After nearly five years in charge, Aidy Boothroyd has left his role as manager of England’s U21s. The 50-year-old came under scrutiny last month, as his side crashed out of the Euro Championships at the group stage for the second consecutive time. His only silverware in five years at helm came as a team featuring England seniors Tammy Abraham, Fikayo Tomori and Lewis Cook defeated Mexico in the final of the 2018 Toulon Tournament.
The 50-year-old made his name as a popular manager for Watford and Coventry City amongst others, in the late 2000s and early 2010s. After being sacked with his Northampton Town side bottom of League Two, his next role was his first in the England setup — his friend and England’s then-director of elite development Dan Ashworth is believed to have been a close friend, and encouraged him to apply for the role of U20s manager. He duly got the job.

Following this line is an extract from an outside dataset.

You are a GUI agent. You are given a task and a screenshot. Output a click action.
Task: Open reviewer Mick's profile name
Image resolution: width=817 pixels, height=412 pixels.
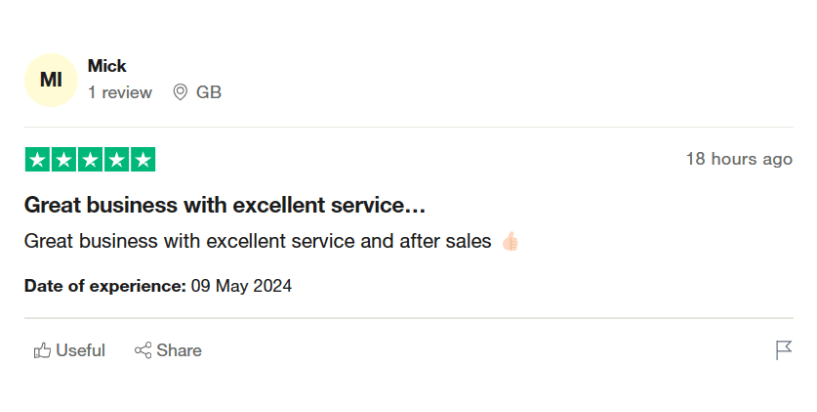tap(107, 66)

Two-and-a-half years later, with U21s manager Gareth Southgate assuming the position of interim senior manager following Sam Allardyce’s Daily Telegraph sting, Boothroyd became the U21s manager.Embed from Getty Images
His record at the helm reads well on paper. His 64.6% win percentage from his 48 games in charge is better than every England senior coach in history who has been in charge for the same number of matches. But football legacies are won and lost in major tournaments. It was here that Boothroyd really struggled to make full use of some of the nation’s most talented starlets in decades.
Only in 2017, in the first of three European Championship campaigns did his England make it out of their group — a side featuring Jack Grealish, Jordan Pickford, Ben Chilwell and James Ward-Prowse losing quite appropriately to Germany on penalties in the semi-final.
The most embarrassing shortcoming came in 2019. England were tipped to win the tournament, and without doubt should have at the very least challenged for the title given the strength of their squad. James Maddison, Dominic Calvert-Lewin, Mason Mount, Phil Foden and Harvey Barnes were just five of the 23 who travelled to the finals in Italy and San Marino. Defeat to France and Romania and a draw with Croatia ultimately sent Boothroyd’s youngsters home in disgrace. For fear of a lack of game-time at his club Manchester City, he opted not to start the irrepressible Foden, inviting anticipated criticism.Embed from Getty Images
2021’s crop included Callum Hudson-Odoi, Eberechi Eze and Emile Smith Rowe. But defeat in their opener to the Swiss was a less than perfect start. It was catch-up from there on in. Another loss, this time to Portugal, left England needing to beat Croatia by two and also requiring help from the Portuguese in their game against Switzerland. Everything went England’s way; it looked like they might just complete a miracle. Domagoj Bradarić’s emphatic stoppage-time strike broke English hearts though. Looking back, it seems it also lost Boothroyd his job.
His contract was up in the summer, and it was always likely he’d move on. He made many friends within The FA, where he was seen as a polite and genuine person. However, results on the pitch are the immediate way in which is tenure will be judged. He told the media during the most recent Euro Championships that if the England senior role is the ‘impossible job’ then his is “the utterly impossible job.” He also argued that his job was to provide Gareth Southgate will U21s players deserving of senior call-ups, and that it wasn’t to win matches and challenge for the U21 Euros. This didn’t wash with journalists, nor with fans. It was the crescendo moment for a manager so often just a bit too honest and willing to answer the question for his own good.
He told EnglandFootball.org that only playing small nations competitively (in qualifiers) does not offer much preparation for major tournaments. He called regular fixtures with lesser teams “something that we wrestle with and we’ve tried to address.” But when friendlies against Tier 1 opposition were organised, his side rarely fared well in them.Embed from Getty Images
Questions will now turn to who will replace him. Southgate’s transition from U21s manager to the seniors will serve as an added incentive to take this role seriously. The recently sacked Chelsea manager Frank Lampard has been widely tipped for the role, but Eddie Howe, Nicky Butt and others have also been touted. The FA issued a statement on Friday, ensuring that they will “now begin a formal open process to recruit Boothroyd’s successor.”
Boothroyd said it “has been the greatest privilege to lead the England teams into high-profile tournaments,” but admitted that “we didn’t finish in the way we wanted.” His predecessor Gareth Southgate thanked Boothroyd for his “wholehearted support and dedication to developing English players and coaches across the last seven years.”
Qualification for the next Euro finals, in 2023, begins in September. The FA is expected to have named a full-time replacement by then.